- Native to: India
- Ethnicity: Duruwa (Durua)
- Native speakers: 52,349 (2011 census)
- Language family: Dravidian Central DravidianParji–GadabaDhurwa and Durua; ; ;
- Writing system: Odia script, Devanagari script

Language codes
- ISO 639-3: pci
- Glottolog: durua1236
- ELP: Duruwa

= Duruwa language =

Dravidian language spoken in India

Duruwa (/pci/, Odia: ଦୁରୁଆ, Devanagari: धुरुवा) or Dhuruwa or Durua is a Central Dravidian language spoken by the Duruwa people of India, in the districts of Koraput in Odisha and Bastar in Chhattisgarh. The language is related to Ollari and Kolami, which is also spoken by other neighbouring tribes.

==Classification==
Duruwa is a member of the Central Dravidian languages. Duruwa is a spoken language and is generally not written.
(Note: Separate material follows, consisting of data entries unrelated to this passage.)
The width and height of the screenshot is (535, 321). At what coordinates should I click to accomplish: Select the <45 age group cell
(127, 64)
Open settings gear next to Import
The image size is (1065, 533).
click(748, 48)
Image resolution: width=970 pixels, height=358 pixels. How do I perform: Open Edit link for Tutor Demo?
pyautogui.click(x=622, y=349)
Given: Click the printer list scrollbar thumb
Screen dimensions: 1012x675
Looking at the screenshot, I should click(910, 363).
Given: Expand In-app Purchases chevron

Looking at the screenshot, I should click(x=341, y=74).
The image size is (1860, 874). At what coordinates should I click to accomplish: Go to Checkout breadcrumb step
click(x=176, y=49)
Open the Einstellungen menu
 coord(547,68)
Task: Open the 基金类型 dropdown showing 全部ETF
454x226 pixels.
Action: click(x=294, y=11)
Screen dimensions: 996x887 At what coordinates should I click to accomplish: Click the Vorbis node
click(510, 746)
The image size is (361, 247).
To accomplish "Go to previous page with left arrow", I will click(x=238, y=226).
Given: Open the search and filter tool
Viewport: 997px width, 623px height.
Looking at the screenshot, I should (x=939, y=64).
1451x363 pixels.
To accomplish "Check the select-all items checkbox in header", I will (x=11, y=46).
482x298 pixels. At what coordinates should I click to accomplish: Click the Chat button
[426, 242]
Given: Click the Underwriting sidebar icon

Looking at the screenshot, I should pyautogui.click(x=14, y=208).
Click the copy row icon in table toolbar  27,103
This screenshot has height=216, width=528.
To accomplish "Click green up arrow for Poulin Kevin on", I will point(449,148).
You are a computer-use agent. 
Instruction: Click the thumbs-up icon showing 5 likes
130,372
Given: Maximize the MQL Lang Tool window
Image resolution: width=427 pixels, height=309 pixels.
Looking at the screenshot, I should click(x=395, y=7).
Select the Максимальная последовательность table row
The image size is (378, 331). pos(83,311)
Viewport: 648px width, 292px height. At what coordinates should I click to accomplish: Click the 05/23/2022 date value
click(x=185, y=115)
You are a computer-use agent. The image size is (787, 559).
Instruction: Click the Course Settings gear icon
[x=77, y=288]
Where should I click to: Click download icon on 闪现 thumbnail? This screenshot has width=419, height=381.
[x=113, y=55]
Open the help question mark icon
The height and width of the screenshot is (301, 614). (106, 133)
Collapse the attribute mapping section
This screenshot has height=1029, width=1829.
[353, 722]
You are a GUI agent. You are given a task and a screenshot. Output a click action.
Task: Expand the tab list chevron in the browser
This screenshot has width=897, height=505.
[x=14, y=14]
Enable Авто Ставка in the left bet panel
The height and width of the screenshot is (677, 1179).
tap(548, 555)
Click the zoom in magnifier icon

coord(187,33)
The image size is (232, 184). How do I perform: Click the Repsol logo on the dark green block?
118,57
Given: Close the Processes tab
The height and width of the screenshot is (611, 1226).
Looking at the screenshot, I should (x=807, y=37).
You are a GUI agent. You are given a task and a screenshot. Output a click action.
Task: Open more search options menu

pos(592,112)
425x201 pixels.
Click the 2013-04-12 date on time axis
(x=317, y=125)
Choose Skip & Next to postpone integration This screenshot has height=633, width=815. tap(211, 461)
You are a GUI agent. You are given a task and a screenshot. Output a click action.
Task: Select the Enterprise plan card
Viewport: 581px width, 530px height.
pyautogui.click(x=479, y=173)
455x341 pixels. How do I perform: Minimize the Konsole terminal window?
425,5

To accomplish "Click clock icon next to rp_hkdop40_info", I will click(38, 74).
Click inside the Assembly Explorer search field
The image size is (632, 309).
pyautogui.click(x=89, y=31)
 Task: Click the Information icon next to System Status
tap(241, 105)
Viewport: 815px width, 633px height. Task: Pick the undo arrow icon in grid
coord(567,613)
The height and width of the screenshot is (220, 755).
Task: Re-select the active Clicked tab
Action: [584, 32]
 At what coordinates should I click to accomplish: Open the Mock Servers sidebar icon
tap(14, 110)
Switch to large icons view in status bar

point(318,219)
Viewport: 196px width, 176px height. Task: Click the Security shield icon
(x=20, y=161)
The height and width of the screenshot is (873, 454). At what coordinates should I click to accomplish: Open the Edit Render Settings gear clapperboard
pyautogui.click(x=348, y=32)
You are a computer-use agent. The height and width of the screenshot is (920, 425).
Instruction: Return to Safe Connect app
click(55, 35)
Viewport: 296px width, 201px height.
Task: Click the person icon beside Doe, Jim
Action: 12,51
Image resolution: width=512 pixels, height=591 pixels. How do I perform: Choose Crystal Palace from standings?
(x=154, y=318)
Whenever it is written, it makes use of the Devanagari script in Bastar district and Odia script in Koraput district.

==Phonology==

Vowels
|  | Front |  | Central |  | Back |  |
| short | long | short | long | short | long |
| High | i | iː |  |  | u | uː |
| Mid | e | eː |  |  | o | oː |
| Low |  |  | a | aː |  |  |

Consonants
|  |  | Labial | Dental | Retroflex | Palatal | Velar | Glottal |
| Nasal |  | m | n̪ |  | ɲ | ŋ |  |
| Plosive | voiceless | p | t | ʈ | c | k |  |
| voiced | b | d | ɖ | ɟ | ɡ |  |
| Fricative |  |  | (s) |  |  |  | (h) |
| Approximant | median | ʋ |  |  | j |  |  |
| lateral |  | l |  |  |  |  |
| Tap |  |  | ɾ | ɽ |  |  |  |

==Dialects==
There are four dialects: Tiriya, Nethanar, Dharba, and Kukanar. They are mutually intelligible.